* Begin *
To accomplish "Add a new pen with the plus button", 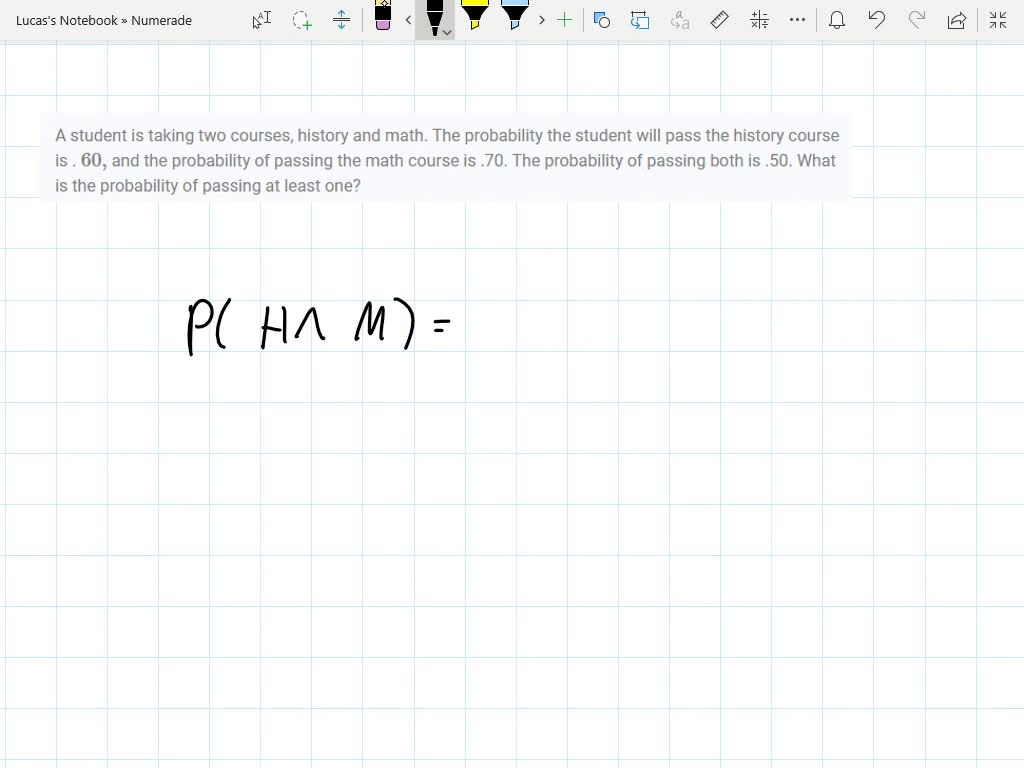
* End *
* Begin *
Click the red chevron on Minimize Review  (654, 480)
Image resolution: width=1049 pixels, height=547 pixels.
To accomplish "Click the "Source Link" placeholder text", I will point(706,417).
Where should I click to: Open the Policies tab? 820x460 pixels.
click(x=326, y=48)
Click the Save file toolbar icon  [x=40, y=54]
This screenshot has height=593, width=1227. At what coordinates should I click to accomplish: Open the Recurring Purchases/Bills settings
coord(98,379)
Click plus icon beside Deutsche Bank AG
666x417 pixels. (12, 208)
* End *
* Begin *
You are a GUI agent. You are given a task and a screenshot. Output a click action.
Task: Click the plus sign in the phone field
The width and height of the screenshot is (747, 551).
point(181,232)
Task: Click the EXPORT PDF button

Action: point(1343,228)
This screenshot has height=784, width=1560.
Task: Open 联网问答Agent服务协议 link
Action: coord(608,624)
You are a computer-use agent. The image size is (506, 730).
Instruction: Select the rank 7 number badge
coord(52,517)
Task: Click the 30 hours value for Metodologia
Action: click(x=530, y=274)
* End *
* **What you need to do**:
Render the stretch of lines from the one containing "Click the red" through the one containing "666x417 pixels. (12, 208)" as a numbered list, omitting any blank lines.

* **Result**:
1. Click the red chevron on Minimize Review  (654, 480)
2. Image resolution: width=1049 pixels, height=547 pixels.
3. To accomplish "Click the "Source Link" placeholder text", I will point(706,417).
4. Where should I click to: Open the Policies tab? 820x460 pixels.
5. click(x=326, y=48)
6. Click the Save file toolbar icon  [x=40, y=54]
7. This screenshot has height=593, width=1227. At what coordinates should I click to accomplish: Open the Recurring Purchases/Bills settings
8. coord(98,379)
9. Click plus icon beside Deutsche Bank AG
10. 666x417 pixels. (12, 208)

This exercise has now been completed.